Blog Credo

The whole aim of practical politics is to keep the populace alarmed (and hence clamorous to be led to safety) by menacing it with an endless series of hobgoblins, all of them imaginary.

H.L. Mencken

Sunday, July 20, 2014

Single Servings

When I was in college - an age when you are supposed to listen to "college" music - my college radio station was the FM station for central New Hampshire.  So we got - I shit you not - a bunch of Madonna, Duran Duran and Billy Ocean.  There was an AM station but its format was so bonkers you never knew what to expect.

Meanwhile, my peers were being immersed in the Smiths, Husker Du and REM.  The local DJ actually pronounced REM as rem.
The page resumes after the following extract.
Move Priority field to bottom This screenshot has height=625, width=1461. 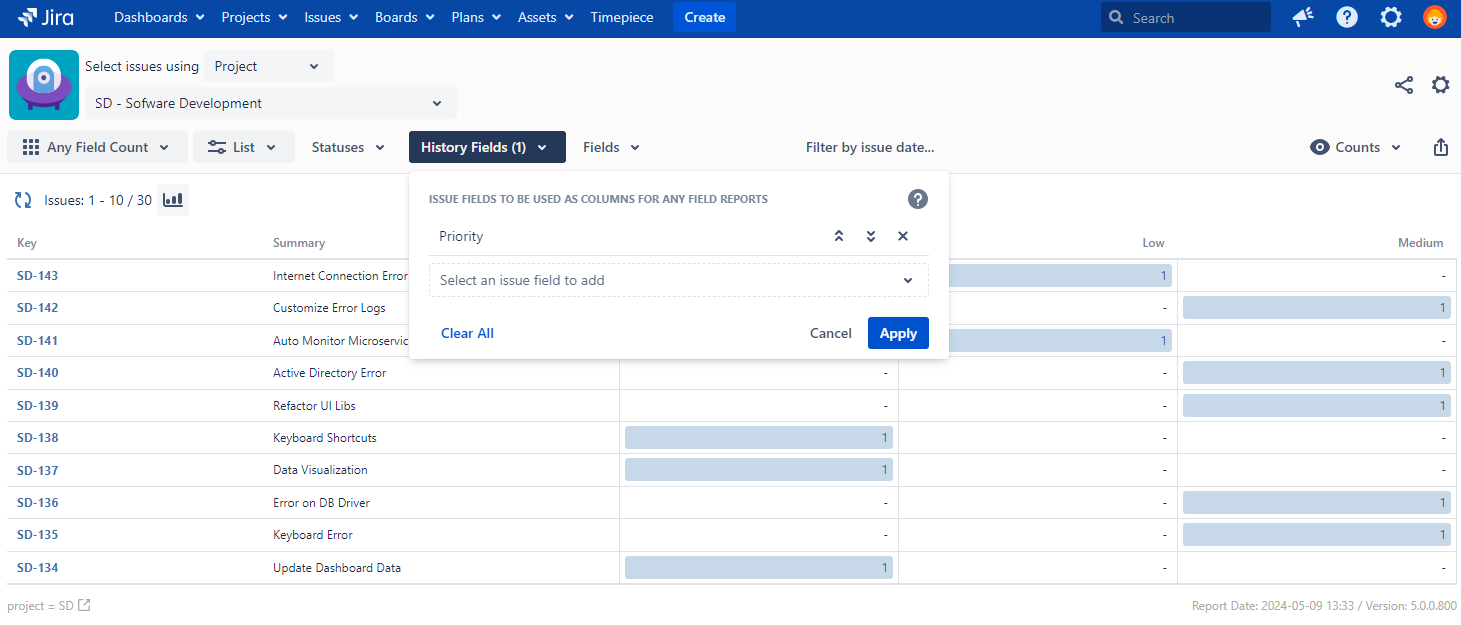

So it took me awhile to cultivate musical taste beyond Jimmy Buffet.  I spent most of my college years listening to old R&B from the Atlantic Records vaults.  At one point I was into Gordon Lightfoot.

It was sad.

About ten years ago, all of that changed.  While I had been gaining access to a greater variety of music, it was the advent of the iPod and iTunes plus satellite radio that changed everything.  Suddenly you didn't need to have the cool dude at the record store recommend Grizzly Bear to you, because the iTunes Genius would suggest it after you listened to The Decemberists, which you heard on Sirius Radio.  Plus, the advent of MySpace and other sites allowed for small bands to produce and promote their own stuff.

As a result, you can tailor make what you want to listen to.

When I'm in a car without satellite radio, I feel force fed crap.  The annoying DJ chatter; the stupid ads, the mass produced pablum.

But recently, I've soured on satellite radio.  Having access to an iPod means you never have to listen to what you don't want to listen to.  And even the minimal DJ chatter from Sirius is gone.

We live in a world where you have access to more and more varied content.  Hundreds of channels, thousands of bands.  And increasingly you can only expose yourself to what you want.

All of this is a roundabout way of saying we live in age of unprecedented choice, but that choice often winds up narrowing our choices.  I'll listen to Leonard Cohen's atonal "singing" but not Neil Young's.  I'll listen to Snow Patrol but not Coldplay.

When sociologists look at this time period, they will see the moment when technology led us further and further away from each other and from communal experiences, into our own private world of personal preferences.

I don't think the trend is permanent, but it could be.  And that's a little worrisome.

We cannot afford to fail further apart on every little thing.